ICT-GIMLab / SeHGNN

94 stars 16 forks source link

Inconsistency between SeHGNN paper results and actual running results #5

Closed GooLiang closed 1 year ago

GooLiang commented 1 year ago

Hello author, I ran the code in hgb to reproduce the accuracy in the paper, but the results seem to be inconsistent with the paper. For example, I run the SeHGNN code without variant on the ACM dataset, and the result f1-score is around 94.6, which is inconsistent with the results of macro:94, micro:93.98 in the paper. What is the reason for this?

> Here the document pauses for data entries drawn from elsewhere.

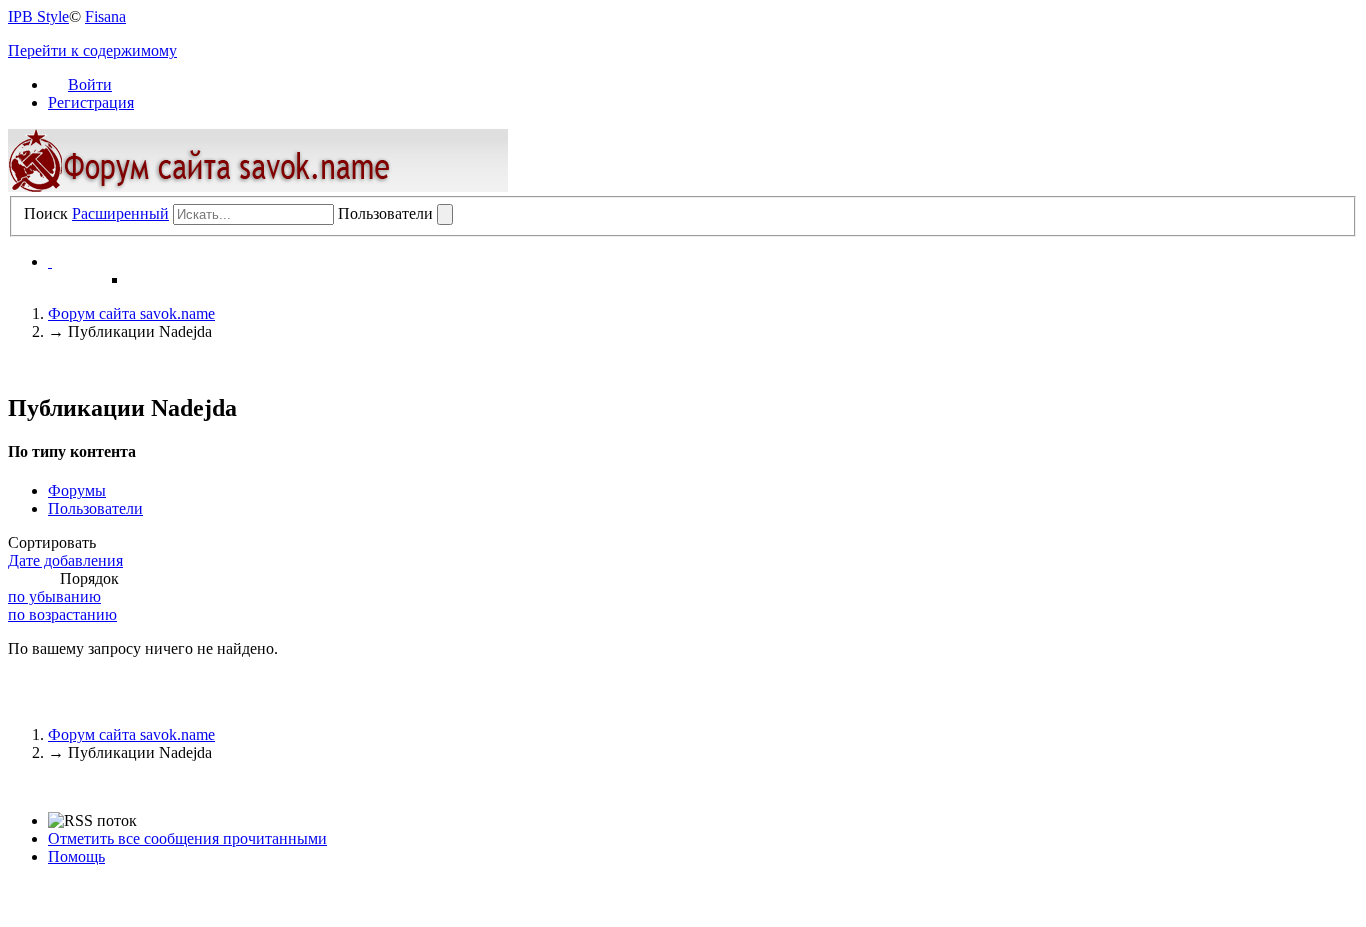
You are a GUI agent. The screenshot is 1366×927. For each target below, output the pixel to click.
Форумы (77, 490)
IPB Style (38, 16)
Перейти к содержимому (92, 50)
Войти (90, 84)
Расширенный (120, 213)
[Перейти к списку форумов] (258, 186)
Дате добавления (65, 560)
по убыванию (54, 596)
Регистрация (91, 102)
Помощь (76, 856)
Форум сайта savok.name (131, 734)
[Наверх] (14, 786)
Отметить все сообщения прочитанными (187, 838)
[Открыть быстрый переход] (50, 261)
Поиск (46, 213)
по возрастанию (62, 614)
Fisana (105, 16)
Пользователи (95, 508)
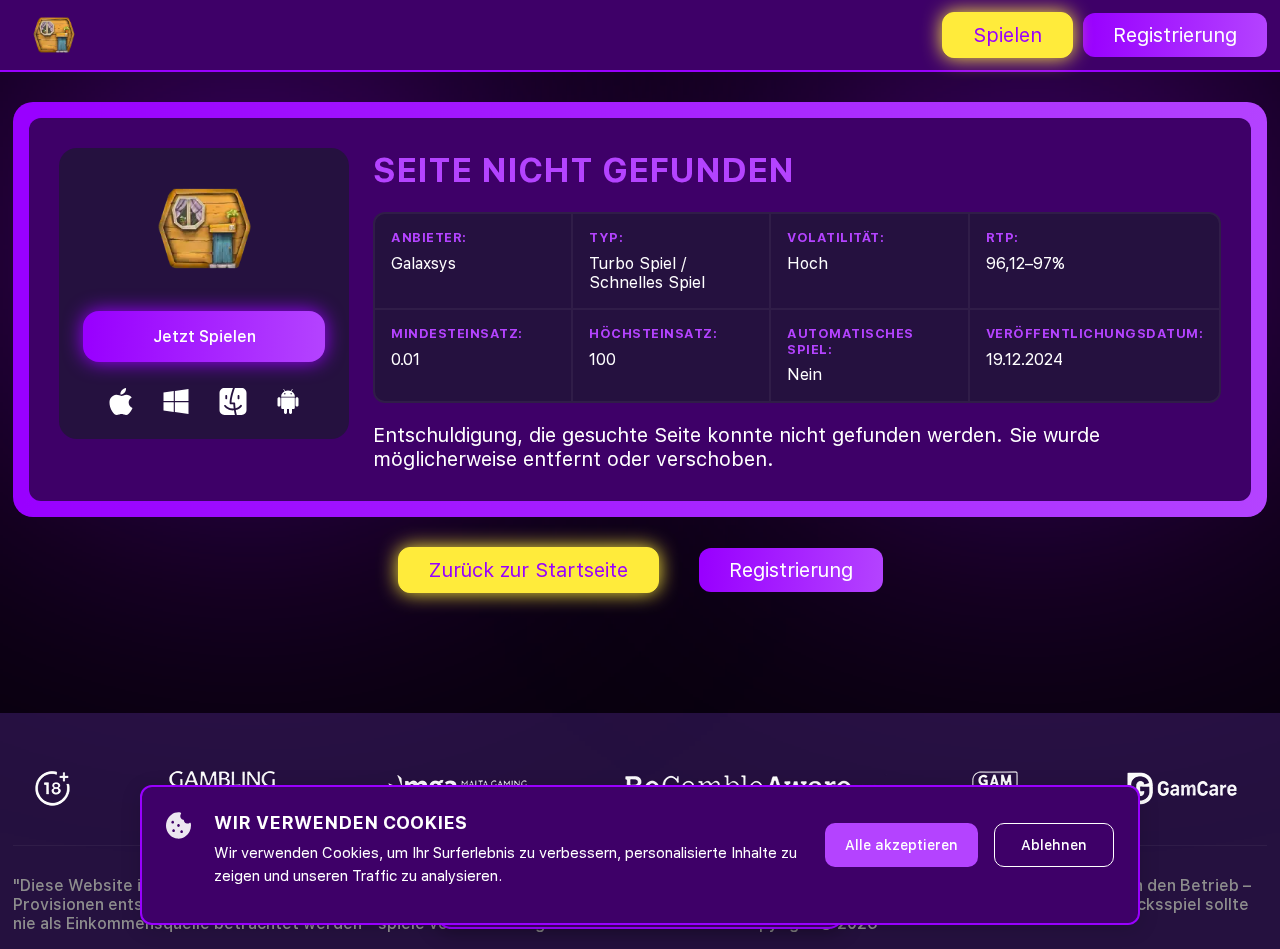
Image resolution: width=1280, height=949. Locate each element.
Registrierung (1175, 35)
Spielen (1007, 35)
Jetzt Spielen (204, 336)
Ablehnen (1054, 845)
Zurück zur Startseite (528, 570)
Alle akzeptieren (901, 845)
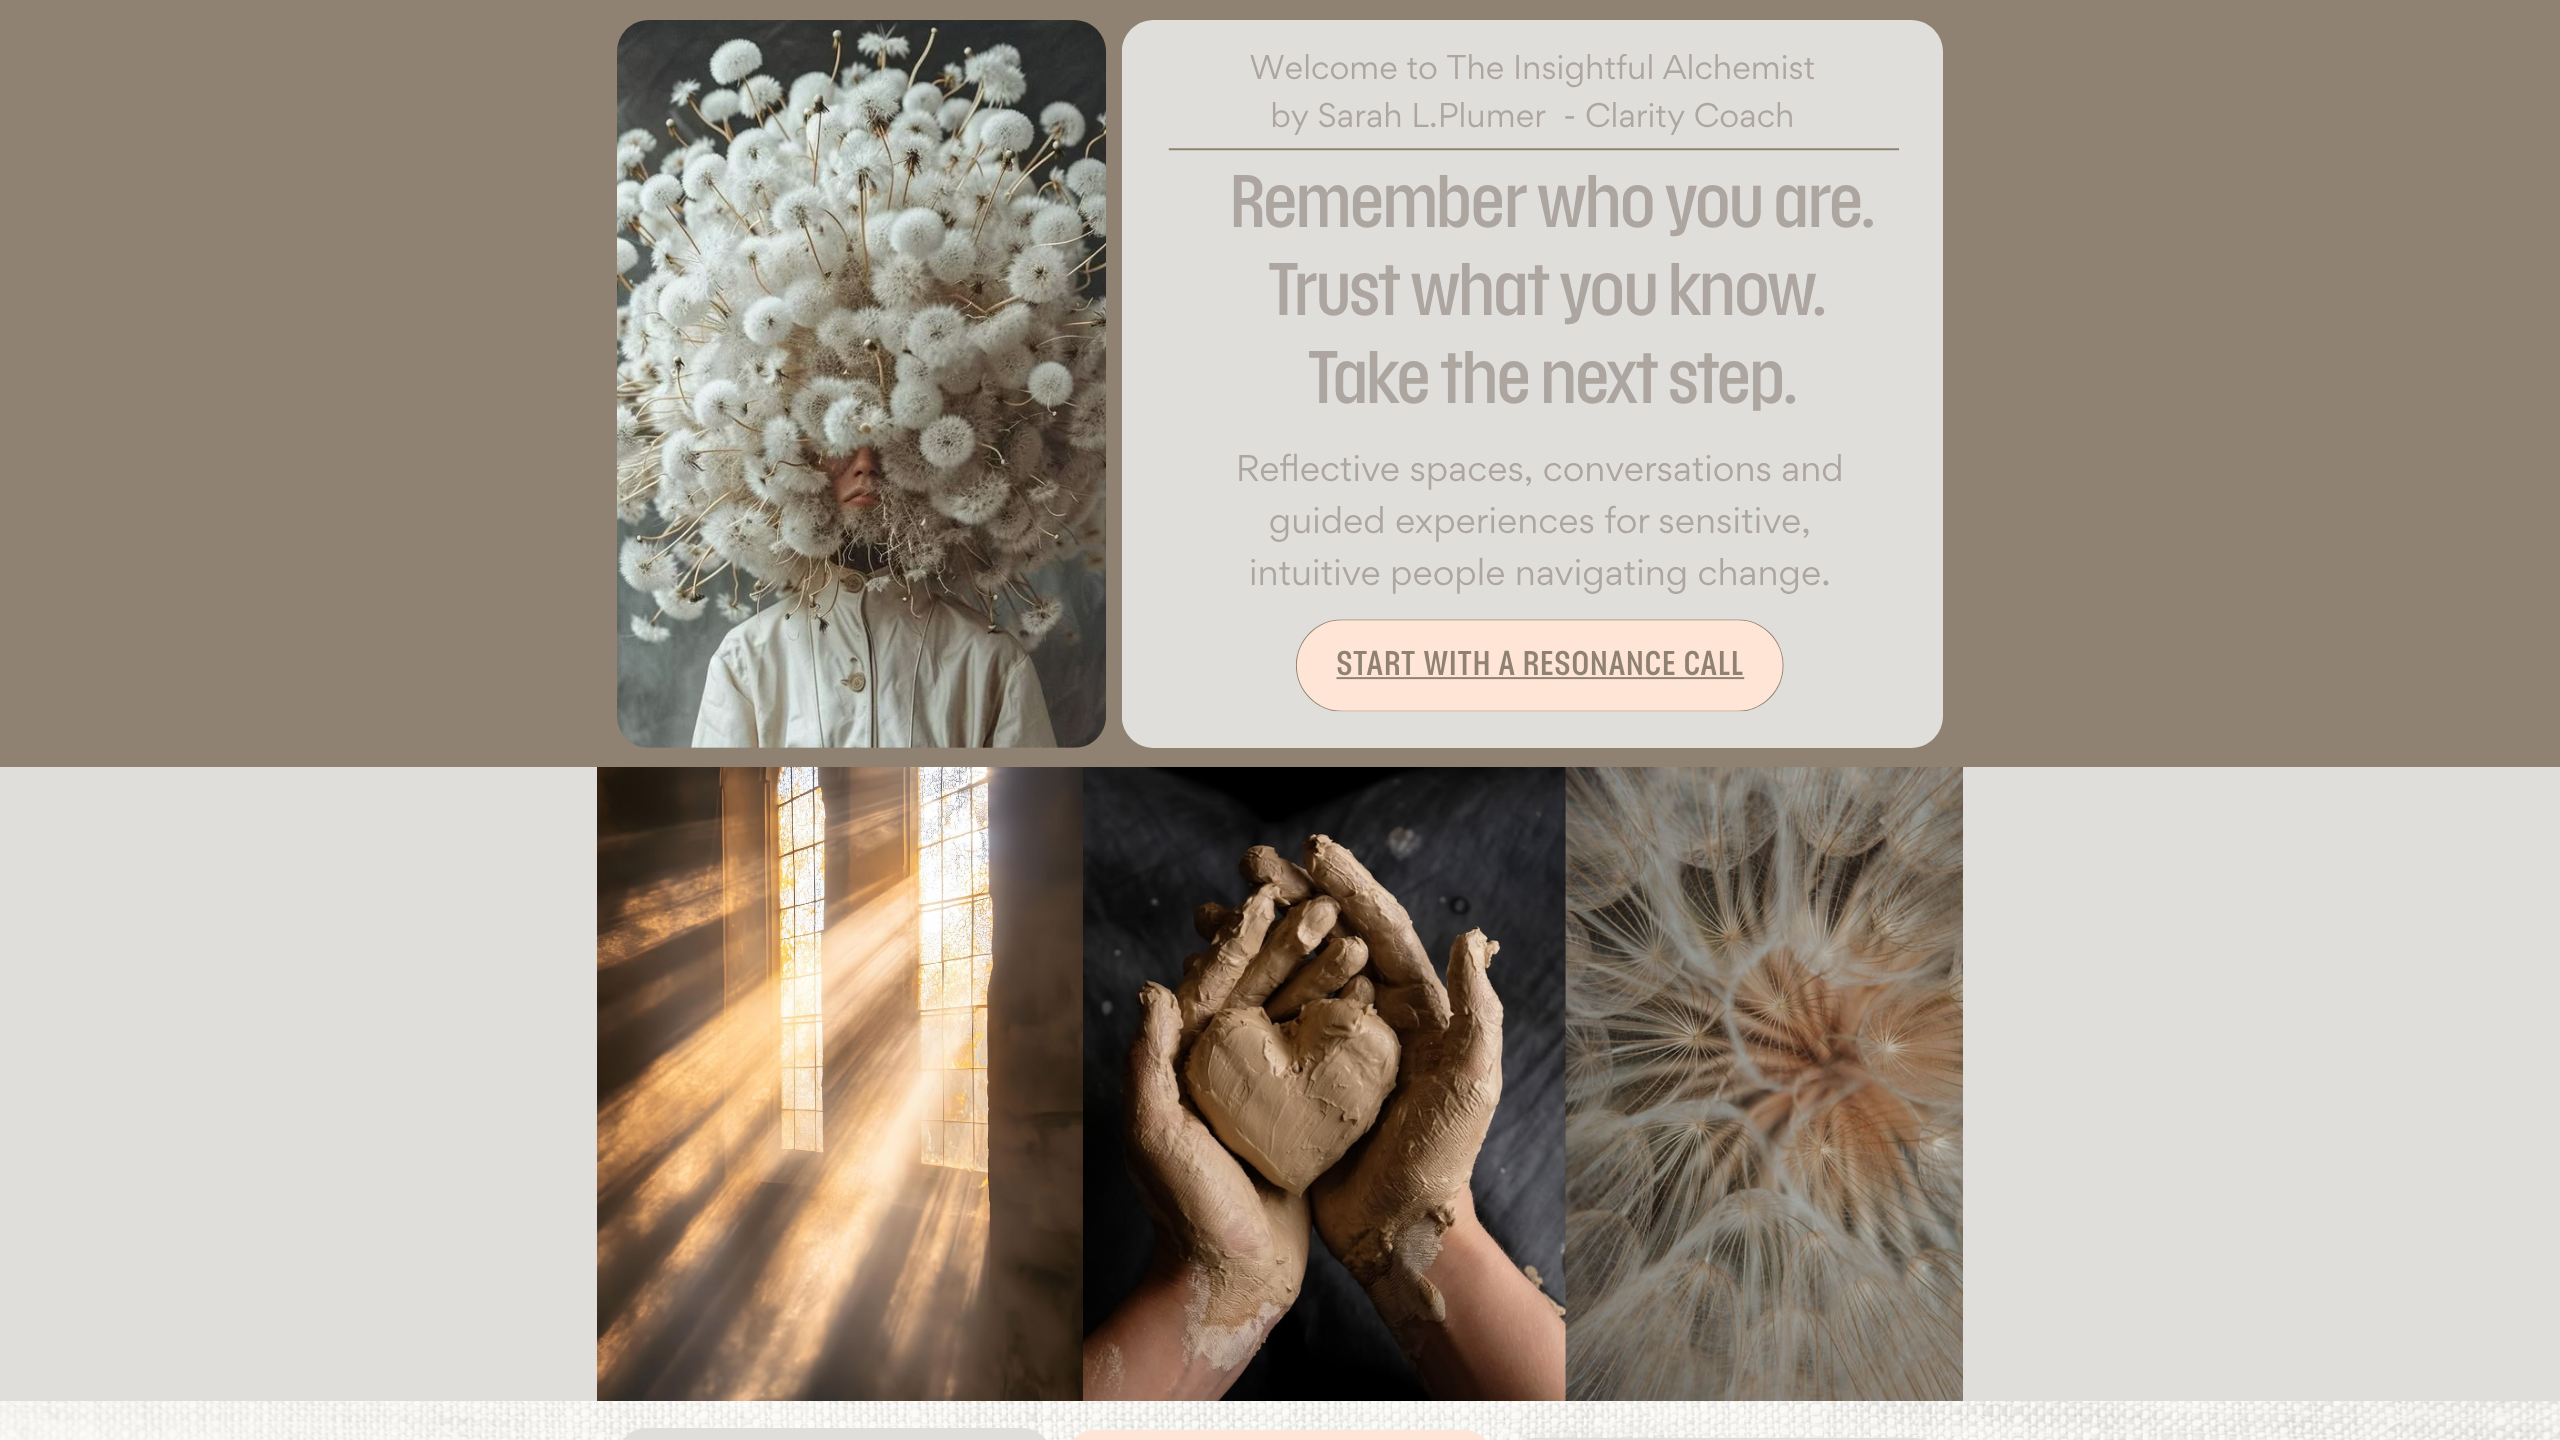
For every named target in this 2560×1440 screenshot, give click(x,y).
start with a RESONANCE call (1541, 663)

GooLiang commented 1 year ago

In addition, when I fixed seed=1, the results of multiple tests were inconsistent. Even if I remove the amp parameter, still have this problem

Yangxc13 commented 1 year ago

Thanks for your attention.

For the first question, as we have mentioned near the bottom of the file ./hgb/Readme.md, the HGB benckmark only makes public 50% labels of the test set. Therefore, for offline evaluation, the reported results are only based on half of the test data. To reproduce results in our paper, please submit the output *.txt file to the website of HGB for online evaluation.

Specifically, for data loading [link], test_nid are ids of half of the test data and test_nid_full are ids of all test data. The output files are generated with all test data here [link].

For the second question, please provide more information to me. I run the following command twice and get the same results.

python main.py --stage 200 --dataset ACM --act leaky-relu --n-layers-1 2 --n-layers-2 3 --num-hops 4 --num-label-hops 3 --label-feats --hidden 512 --embed-size 512 --amp --seeds 1
GooLiang commented 1 year ago

Thanks for your reply. The first problem has been solved, but I'm still a bit confused. For HGB codes, only ids of half of the test data are used for online evaluation. For SeHGNN code, use ids of all test data. What is the difference between the two? For the second question, I ran the following code twice but got different results. python main.py --stage 20 --dataset ACM --act leaky-relu --n-layers-1 2 --n-layers-2 3 --num-hops 4 --num-label-hops 3 --label-feats --hidden 512 --embed-size 512 --amp --seeds 1 --gpu 1

微信图片_20230113093859 微信图片_20230113093834
Yangxc13 commented 1 year ago

Online evaluation -> all test nodes | Offline evaluation -> half test nodes whose labels are public

If we strictly follow HGB's rules, we should report the results based on all test nodes through online evaluation. It is what we do in the Experiment section of our paper.

However, HGB's evaluation website only accepts three times submission every day, which cannot satisfy our need when trying different algorithms or conducting comparison experiments. For example, when verifying Finding 2 on the DBLP dataset in the Motivation section of our paper, we tried 32 combinations of metapaths and layer numbers. To mitigate the influence of noise, each experiment are repeated 20 times with different train-val data partitions. It would take more than one month if we collect all results through online evaluation.

Offline evaluation is actually compromise as HGB does not make public all test labels. HGB makes public only half labels of test nodes, and we call it offline evaluaion for evaluation on these half test nodes. It is a strong-enough metric (using 50% of results to represent 100% results) to reflect results on all test nodes, and models with good results through offline evaluaion will also get good results through online evaluation, with only slight differences on final scores.

Actually, for most time during the development of this model SeHGNN, we evaluate each model iteration through offline evaluation. We do not use online evaluation until we think the current version model is well-developed and it is time to check results on all test nodes. For readers, we also recommend offline evaluation for fast iteration when developing your own models.


I still cannot reproduce the bug in the second question. Maybe you can try to find an empty folder and re-clone this repository. I recommend we can further discuss this problem through e-mails.

Yangxc13 commented 1 year ago

After discussion with @GooLiang, we finally find problem 2 (unable to reproduce results with the same seed) is caused by using an older version of dgl (version 0.4.3). After updating dgl to version 0.8, this problem is solved.

We recommend researchers to use the latest version of dgl. Thank @GooLiang for his work!